##### SELECTED EXCERPT #####

April 25, 2007 at 12noon
Coolidge Auditorium, Jefferson Building
The Sama Ensemble -- Traditional Iranian music and dance
webcast Time 0:55:30
The Sama Ensemble, founded by Ali Analouei, was formed in 1998 from
students of the Center for Classical Persian Music (CPCM). The Ensemble (whose name references the best known of the ritual dances
of the Sufis, characterized by whirling) has performed under the auspices
of the United Nations High Commission for Refugees, the National Geographic
Society, several Universities, and venues such as the Kennedy Center
for the Performing Arts, and the Corcoran Gallery of Art. Since its founding,
the Ensemble has attracted professional performers, including Naser Khorasani,
a renowned musician and Daf player, who joined Dr. Analouei as co-director
of the Sama Ensemble in 2005. This event was jointly sponsored with the Library of Congress African and Middle Eastern Division.

##### SUPPLIED INFORMATION #####

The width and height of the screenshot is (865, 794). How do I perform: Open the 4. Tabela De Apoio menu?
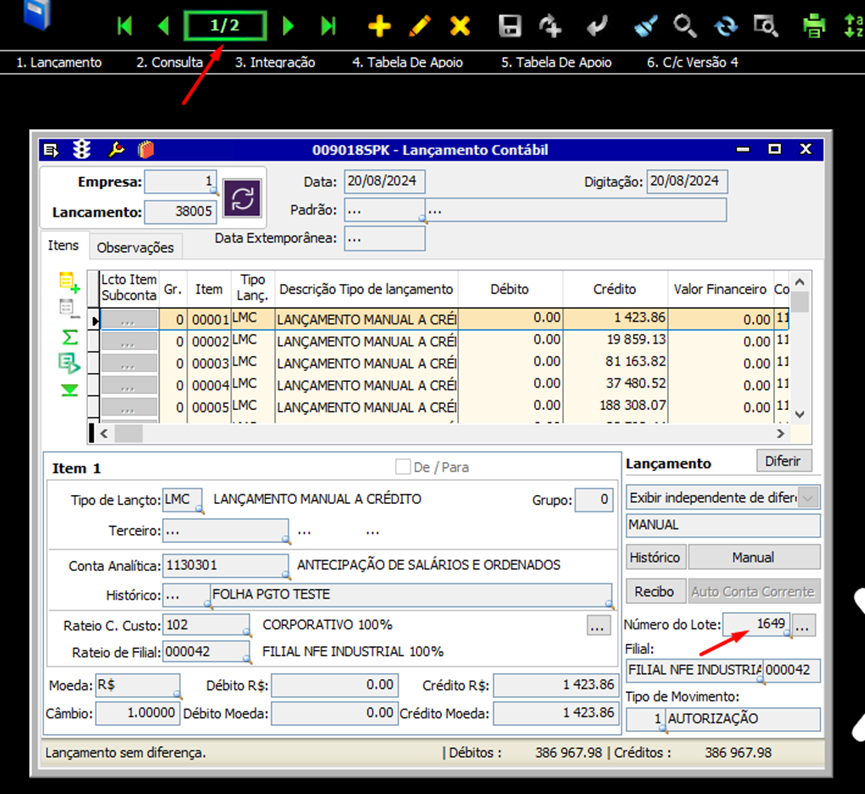click(x=407, y=62)

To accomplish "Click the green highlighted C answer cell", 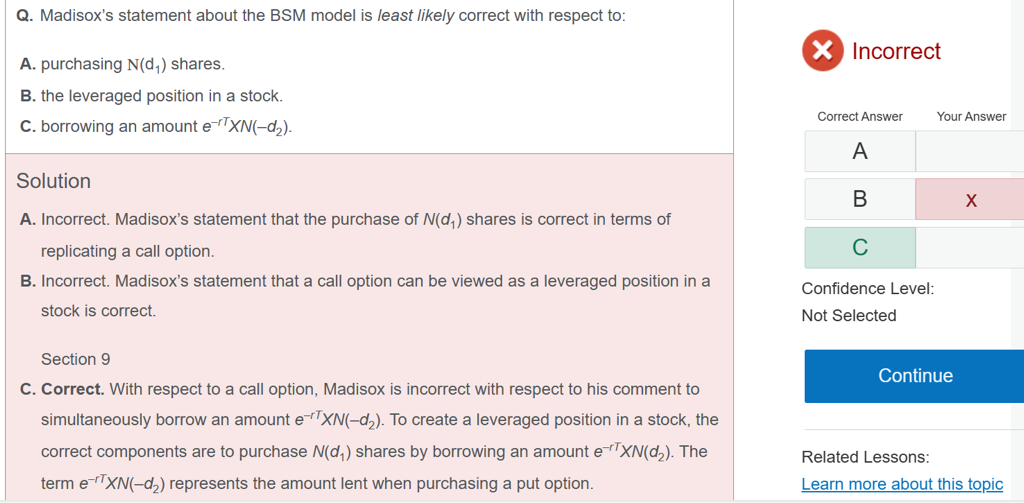I will [859, 247].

#####

■ SET OF TASKS:
1. Summarize the event listing about the Sama Ensemble in two sentences.
2. According to the Sama Ensemble listing, who became co-director of the Ensemble in 2005?

■ RESPONSE LIST:
1. The Sama Ensemble, founded by Ali Analouei in 1998 from students of the Center for Classical Persian Music, performed traditional Iranian music and dance at Coolidge Auditorium in the Jefferson Building on April 25, 2007, at 12 noon. The Ensemble, named for the whirling ritual dance of the Sufis, has appeared at venues such as the Kennedy Center and the Corcoran Gallery of Art, and in 2005 it gained Naser Khorasani as co-director.

2. Naser Khorasani, a renowned musician and Daf player.